May contain profane language and distateful ideas. Spoiled Charlotte is in no way affliated with the FBI, CIA, ASIO, French Foreign Legion or the Governments of Australia or Guam. The views expressed herein are in no way endorsed by Pfizer, Woolworths, Monsanto, Arnotts, Oprah or Miley Cyrus, which is a shame. We would have been so good together.




Monday, February 7, 2011

To Err is You Man

Received an email from a reader today who has found himself in a slight pickle. His conundrum is quite common and touches on the all-too-common fragility of the human ego.  
Whilst I am no expert, or agony aunt, I can't resist offering a hand (particularly to a faithful reader).
His letter, paraphrased with his permission, was along these lines:

Dear Charlotte
I desperately want to right a wrong but all my attempts have been ignored.  I'm in a pretty bad place right now because I hate to think this person dislikes me so intensely that they have completely cut me out of their life....even cyberlife.  I just feel crappy and need some help accepting that our relationship is over.
Thanks in anticipation.
Toto

Achh  nothing like a meaty crisis to get me salivating.
Here's the response:

Dear Toto,
It's an interesting question actually.
I too have had a similar experience.  Though in my case the person concerned is a pathologically narcissistic, antagonistic and vitriolic turd with no insight into his/her own shortcomings.  However, we are not here to discuss oxygen-wastage.
It is a pathetic human trait that we all want to be liked....NEED to feel liked.
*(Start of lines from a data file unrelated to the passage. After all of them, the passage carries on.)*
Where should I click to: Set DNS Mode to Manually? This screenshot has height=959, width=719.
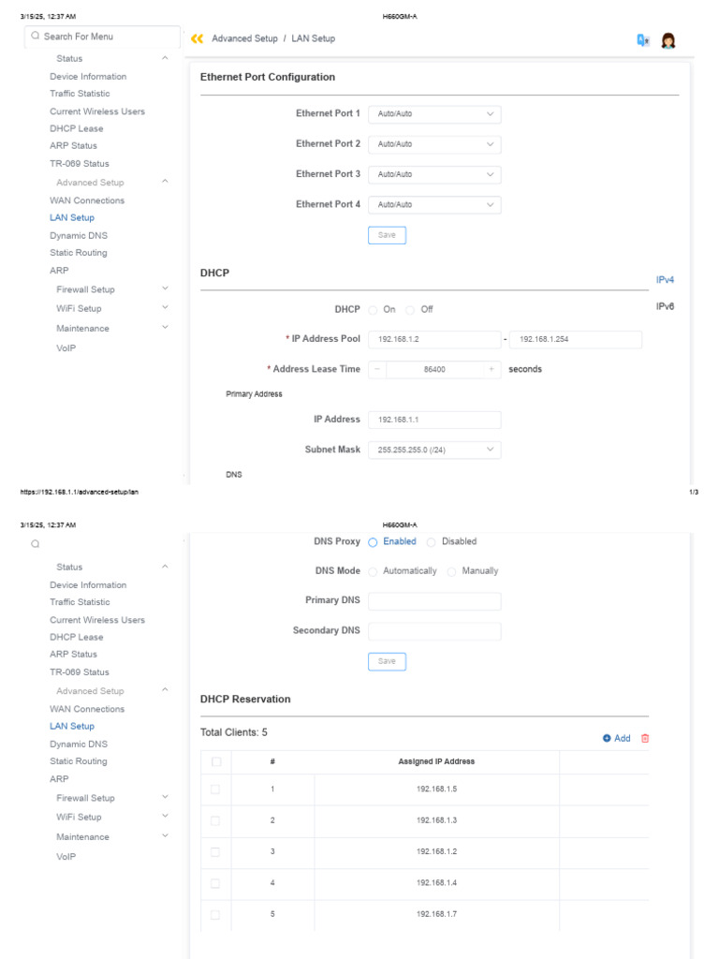pos(452,571)
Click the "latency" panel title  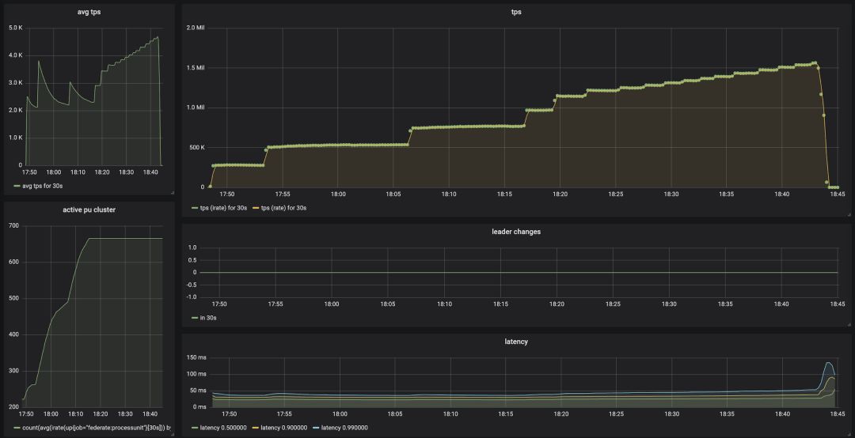pos(516,342)
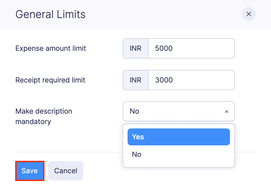Click the expense amount limit value 5000
271x188 pixels.
click(x=192, y=48)
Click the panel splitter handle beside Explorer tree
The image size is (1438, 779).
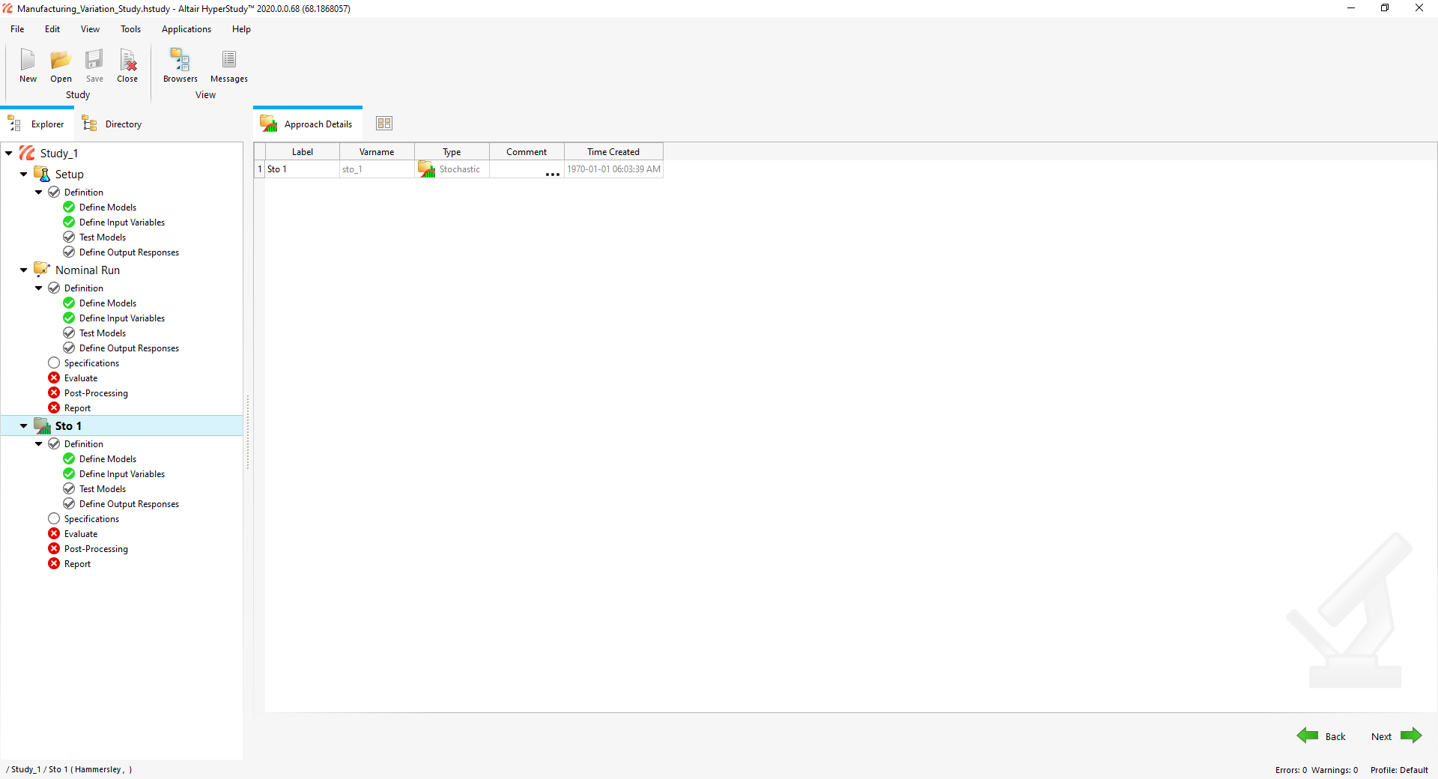click(x=248, y=432)
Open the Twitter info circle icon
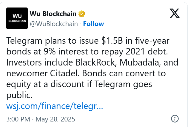 175,118
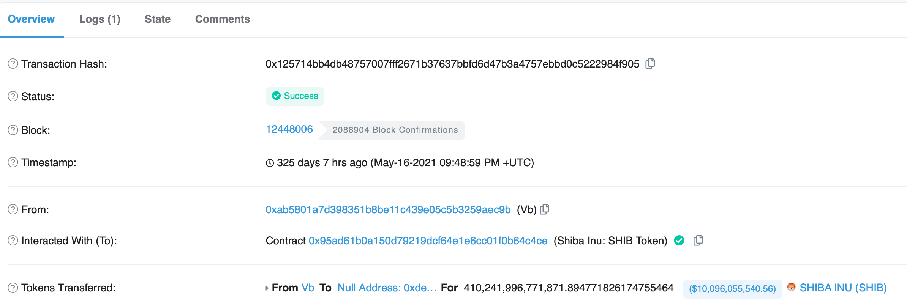Copy the transaction hash
Viewport: 907px width, 305px height.
(x=650, y=64)
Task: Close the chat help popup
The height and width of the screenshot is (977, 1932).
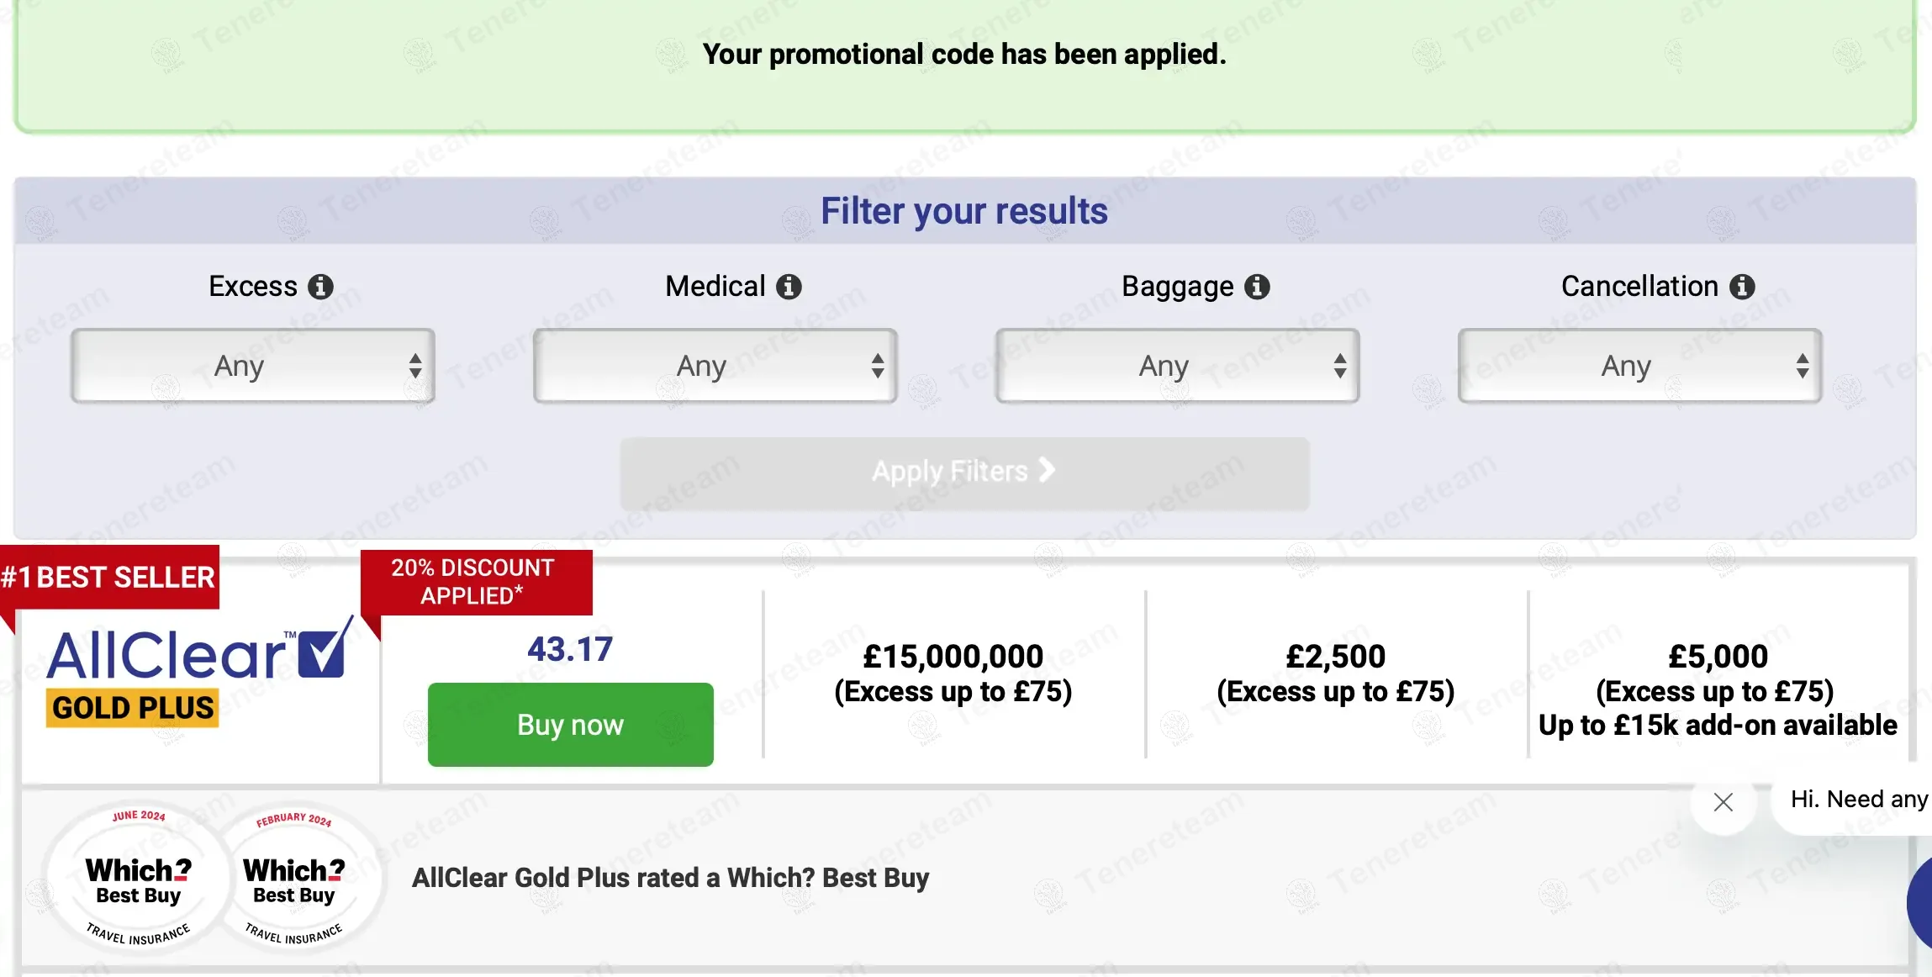Action: click(x=1723, y=802)
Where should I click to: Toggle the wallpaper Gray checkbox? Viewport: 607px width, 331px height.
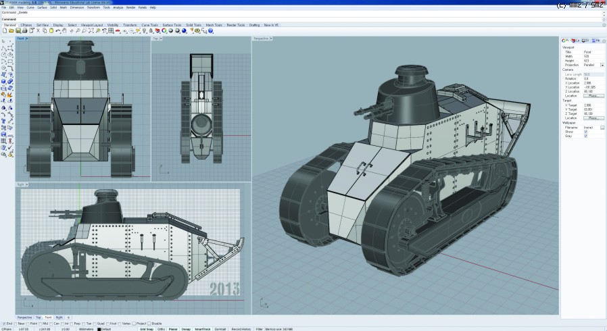pos(585,136)
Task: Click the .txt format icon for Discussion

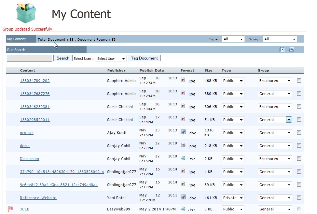Action: click(x=183, y=158)
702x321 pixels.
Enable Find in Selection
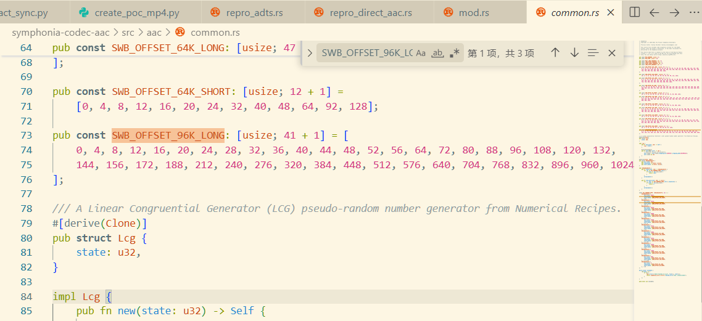point(593,53)
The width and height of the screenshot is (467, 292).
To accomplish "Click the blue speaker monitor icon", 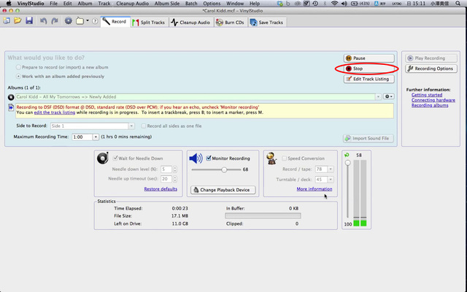I will [x=196, y=158].
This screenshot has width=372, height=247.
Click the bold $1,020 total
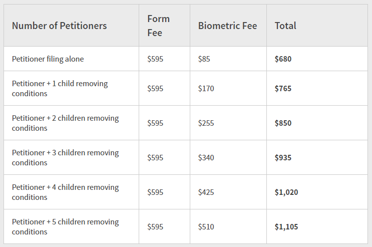click(x=286, y=192)
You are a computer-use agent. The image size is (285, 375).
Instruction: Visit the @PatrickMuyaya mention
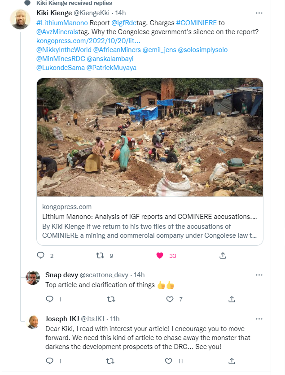click(x=111, y=68)
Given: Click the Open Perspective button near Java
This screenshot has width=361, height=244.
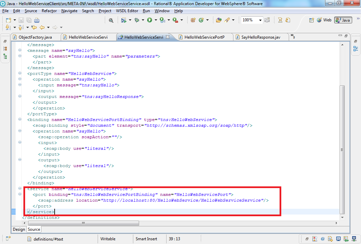Looking at the screenshot, I should tap(311, 20).
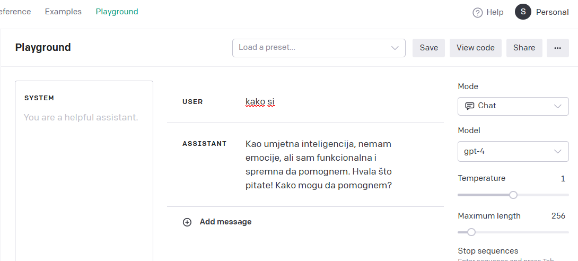Go to the Examples tab
Image resolution: width=578 pixels, height=261 pixels.
click(63, 12)
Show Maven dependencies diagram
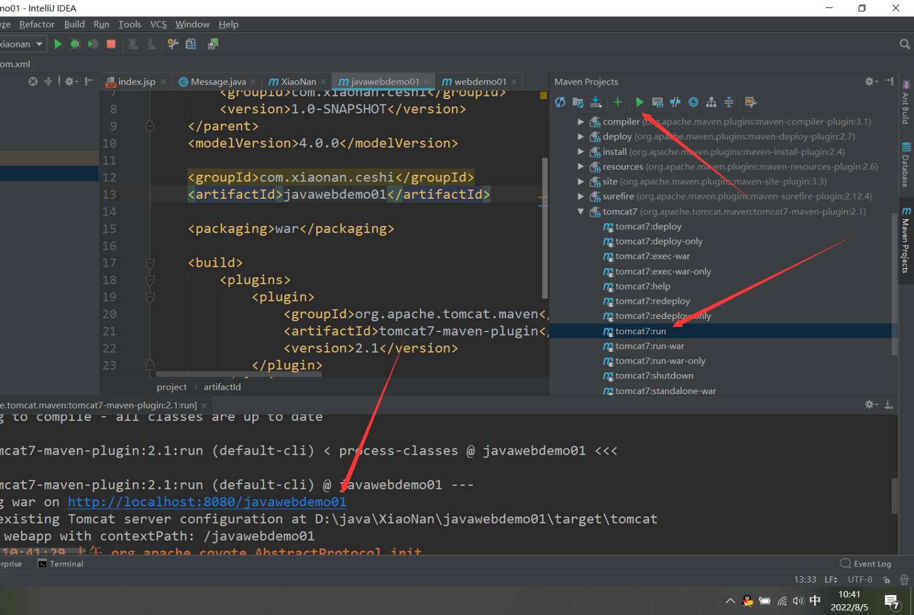This screenshot has width=914, height=615. pos(711,102)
Unfortunately for most of us a degree of our self-esteem is determined by postive reflections of ourselves from other people.  If we detect an unpleasant reflection we get all paranoid and suddenly we feel like our friends never call us any more (when in fact they're calling you just as frequently as usual).
I have no idea about whom you speak or the circumstances surrounding your falling-out.
It might help to first ask yourself WHY you want to contact this person. Is it REALLY because you want THAT person to feel better, or is it about YOU feeling better? Are you wracked with guilt?  Is it because perhaps you really can't accept the notion that someone doesn't like you?
Perhaps this person doesn't want to go picking scabs off of emotional wounds.  They may have moved on.
On the other hand he/she may be a complete prick and if that's the case do you really want a reunion?  Do you care what a toe-rag thinks of you?
  You're no orphan you know.  Sometimes people just don't like us and don't require a reason for it. Maybe they met you when they were premenstral.  Perhaps they misinterpreted something you said and threw themselves into a huffy over it.  Perhaps you looked at their cat the wrong way.  Who knows, people are just weird.  One thing you can be sure of though is the fact that this person's flagrant display of ignorance reflects badly on them, not you.  (Unless of course you slept their their husband/wife, in which case I'm not talking to you any more either).
Belle told me a great method she has of removing toxic people from her life.
She said: "Picture the person stuck in a huge bubble.  You can't hear their ranting and raving or banging to get out.  Now smile and gently blow on the bubble till is starts to float away.  Up, up, up goes the bubble, into the stratosphere, into space and, hopefully, right into a black hole."
Works for me.
XXXX

*Disclaimer:  Advice in the column is of a general, completely unqualified and some would say spurious nature and does not replace the recommended individual advice supplied by licensed practitioners.